Passámos a lidar com “senhores doutores” e “senhoras donas”. É curioso registar que os professores homens eram tratados por doutores e as professoras por donas, ainda que, igualmente, licenciadas, o que revela bem a secundariedade então declaradamente dada à mulher, mesmo numa profissão como esta.
Não obstante momentos pontuais de algum sofrimento próprios e benéficos nesta preparação para a vida, seguiram-se anos felizes.
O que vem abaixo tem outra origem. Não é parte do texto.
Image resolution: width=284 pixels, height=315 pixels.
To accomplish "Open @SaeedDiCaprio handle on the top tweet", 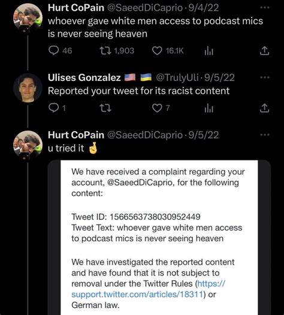I will 145,8.
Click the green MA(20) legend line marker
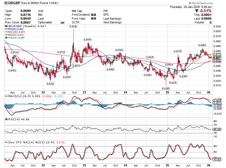This screenshot has height=168, width=226. click(x=6, y=35)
Esquecendo os maus professores que, como hoje, também os houve, tive professores exigentes e respeitados nas aulas e conhecidos e estimados como pessoas importantes na cidade.
De tudo o que aqui aconteceu recordo que, sempre coxo, e sem saber porquê, detestando a Matemática, fui passando de ano para ano e. assim, cheguei ao 7º que, nesse tempo, correspondia ao actual 11º. Reprovei no exame e como não havia a chamada época de Outubro, fiquei mais um ano, como repetente, no dizer acusatório do meu pai. Aprendi então e aí que, com um bom professor de Matemática, Dr. João Ramos Seruca, não há aluno que não goste desta superior linguagem do pensamento. Tomei então consciência que um mau aluno em Matemática ou noutra qualquer disciplina reflecte, quase sempre, um mau professor. Aprendi também que a culpa de ter sido mau aluno não era só minha.
- A Matemática é uma escada" - disse-me o novo professor, - sobes o 1º degrau e só quando tiveres o pé aí bem assente, sobes para o 2ª e, assim, sempre a subir, sobes até onde quiseres.
E tinha razão. Eu fiz como ele disse, perdi o medo à Matemática e, guardei para a viva uma primeira ideia do que é ser professor.
No 5º ano (o actual 9º), recordo o Dr. Cassiano Vilhena, o professor de Ciências Naturais, o docente que abriu portas à minha paixão pelas ciências da Terra.
Com ele as rochas e os minerais deixaram de ser pedras inertes e passaram a ser vistas como documentos da evolução do nosso planeta. Com ele, a antiga cristalografia morfológica, livresca e aparentemente desinteressante, ganhava forma no espaço tridimensional. Com ele aprendi o significado dos fósseis no conhecimento da complexa marcha da Vida e que as diferentes paisagens, na sua imensa biodiversidade, têm por suporte o solo e que este não é mais do que a capa superficial das rochas, alterada pelos agentes atmosféricos, capa essa necessária à fixação das plantas.
Nos 6º e 7º anos tive um bom professor de Filosofia, disciplina que me deu gosto estudar e que interiorizei como sendo a via que conduz a nossa mente a pensar sobre o pensamento, razão mais do que suficiente para me merecer o respeito que lhe é devido.
Descodificando a terminologia, tantas vezes hermética que afasta qualquer adolescente, o Dr. Piedade Morais mostrou-me toda a beleza e utilidade desta disciplina na harmonização do saber e facultou-me uma segunda ideia do que é ser professor.
Está aqui, nesta prestigiada Universidade de Évora, uma parte substancial das minhas raízes como profissional e como cidadão. Foi aqui, como aluno, bom numas disciplinas e mau noutras, a par de múltiplas experiências no pulsar laboral da cidade e do mundo rural à sua volta, que aprendi a ser como sou.